From: Baoquan He <bhe@redhat.com>
To: lijiang <lijiang@redhat.com>, andy@infradead.org
Cc: linux-kernel@vger.kernel.org, linux-efi@vger.kernel.org,
platform-driver-x86@vger.kernel.org, x86@kernel.org,
ardb@kernel.org, tglx@linutronix.de, mingo@redhat.com,
bp@alien8.de, dvhart@infradead.org, kexec@lists.infradead.org,
hpa@zytor.com, Dave Young <dyoung@redhat.com>
Subject: Re: [PATCH] x86/efi: Do not release sub-1MB memory regions when the crashkernel option is specified
Date: Mon, 24 May 2021 16:32:39 +0800 [thread overview]
Message-ID: <20210524083239.GA2872@MiWiFi-R3L-srv> (raw)
In-Reply-To: <CANU+ZydyKsctuFjPfBz7PuS=FaUtK0gs5Lq06pL5nuRJKe+J0w@mail.gmail.com>
Hi Lianbo,
On 05/24/21 at 11:00am, lijiang wrote:
> Also add mail lists and more people in the cc list.
>
> Thanks.
> Lianbo
>
>
> On Fri, May 21, 2021 at 8:36 PM lijiang <lijiang@redhat.com> wrote:
>
> > Hi, Baoquan, Andy
> > Sorry for the late reply.
> >
> > On Tue, Apr 13, 2021 at 5:45 PM Baoquan He <bhe@redhat.com> wrote:
> >
> >> On 04/12/21 at 08:24am, Andy Lutomirski wrote:
> >> > On Mon, Apr 12, 2021 at 2:52 AM Baoquan He <bhe@redhat.com> wrote:
> >> > >
> >> > > On 04/11/21 at 06:49pm, Andy Lutomirski wrote:
> >> > > >
> >> > > >
> >> > > > > On Apr 11, 2021, at 6:14 PM, Baoquan He <bhe@redhat.com> wrote:
> >> > > > >
> >> > > > > On 04/09/21 at 07:59pm, H. Peter Anvin wrote:
> >> > > > >> Why don't we do this unconditionally? At the very best we gain
> >> half a megabyte of memory (except the trampoline, which has to live there,
> >> but it is only a few kilobytes.)
> >> > > > >
> >> > > > > This is a great suggestion, thanks.
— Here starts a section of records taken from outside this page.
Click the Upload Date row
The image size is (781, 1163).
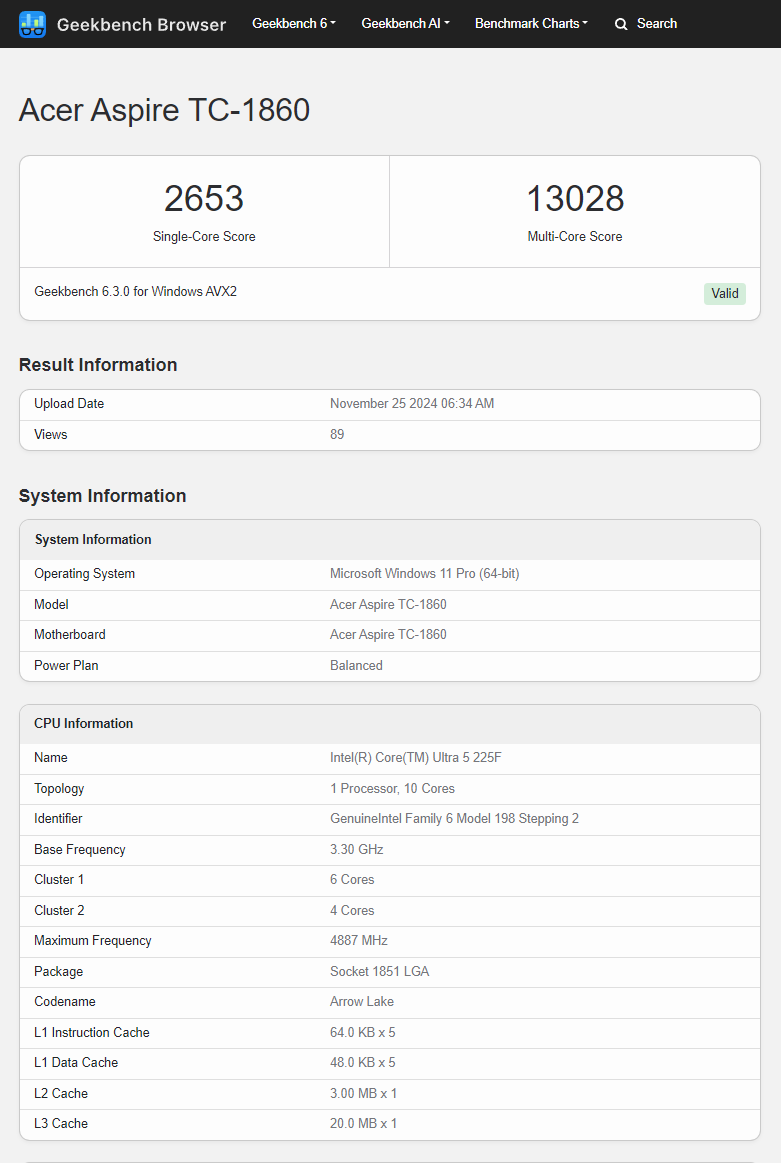tap(390, 403)
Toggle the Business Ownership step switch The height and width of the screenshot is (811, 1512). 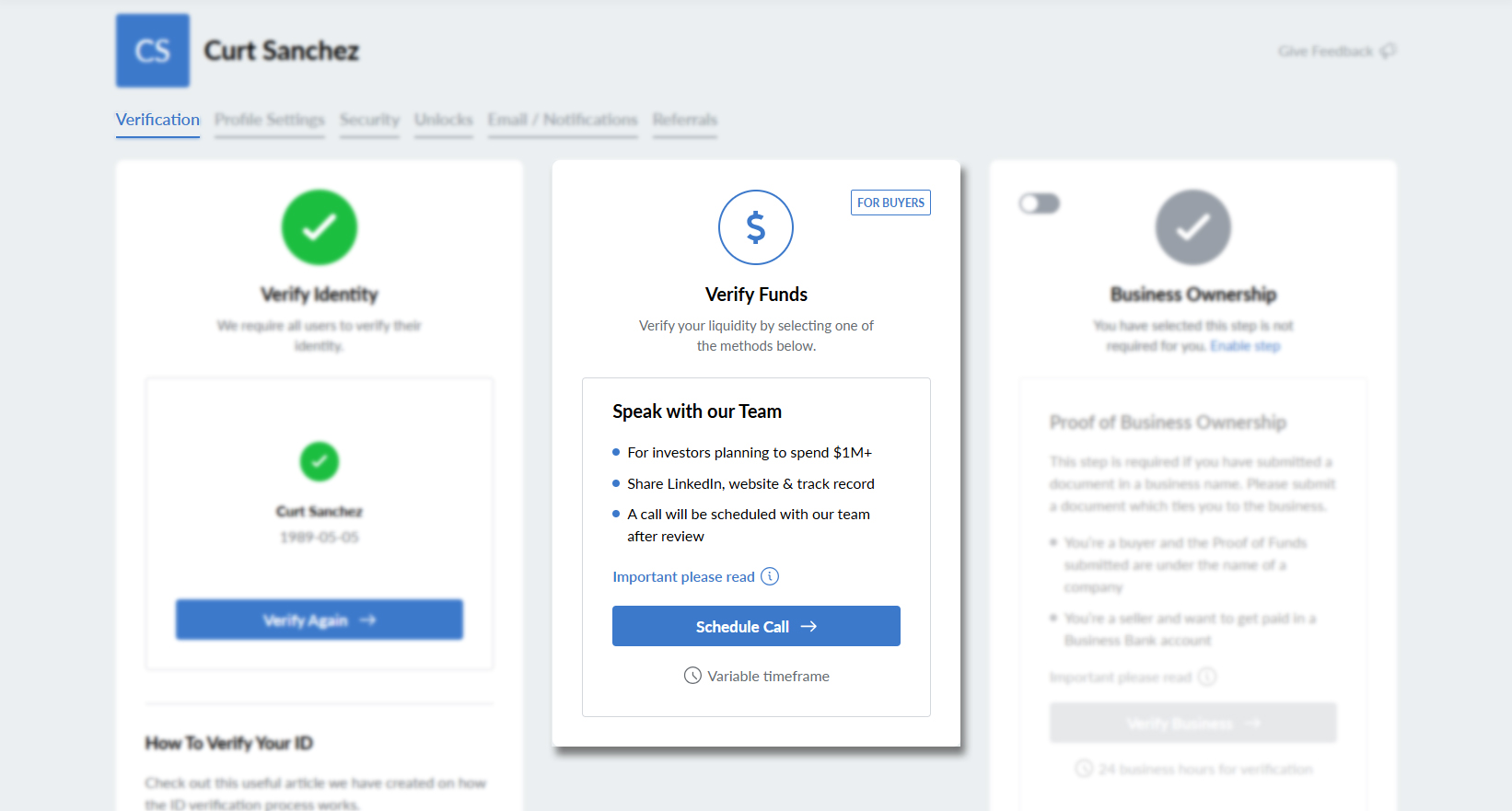click(x=1040, y=203)
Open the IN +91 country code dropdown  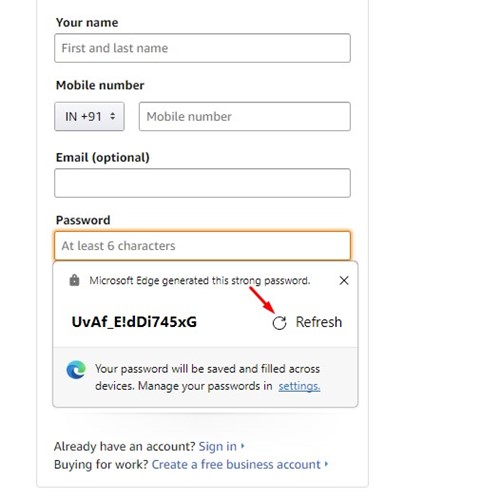[x=89, y=116]
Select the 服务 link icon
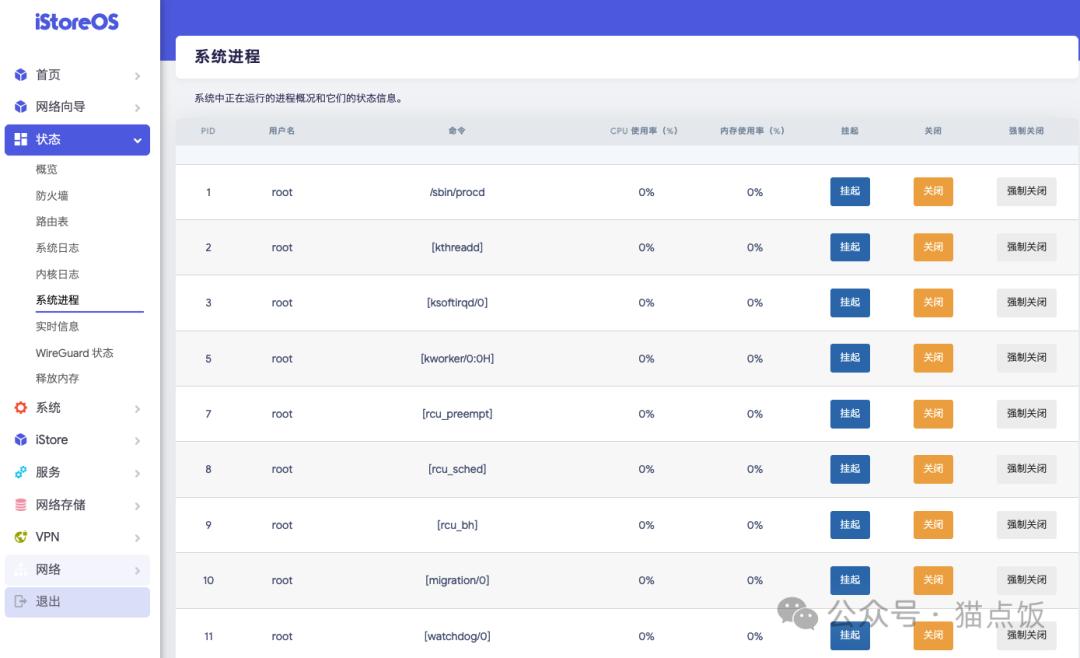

I think we can fix it in this
> >> way to
> >> > > > > make code simpler. Then the specific caring of real mode in
> >> > > > > efi_free_boot_services() can be removed too.
> >> > > > >
> >> > > >
> >> > > > This whole situation makes me think that the code is buggy before
> >> and buggy after.
> >> > > >
> >> > > > The issue here (I think) is that various pieces of code want to
> >> reserve specific pieces of otherwise-available low memory for their own
> >> nefarious uses. I don’t know *why* crash kernel needs this, but that
> >> doesn’t matter too much.
> >> > >
> >> > > Kdump kernel also need go through real mode code path during bootup.
> >> It
> >> > > is not different than normal kernel except that it skips the firmware
> >> > > resetting. So kdump kernel needs low 1M as system RAM just as normal
> >> > > kernel does. Here we reserve the whole low 1M with memblock_reserve()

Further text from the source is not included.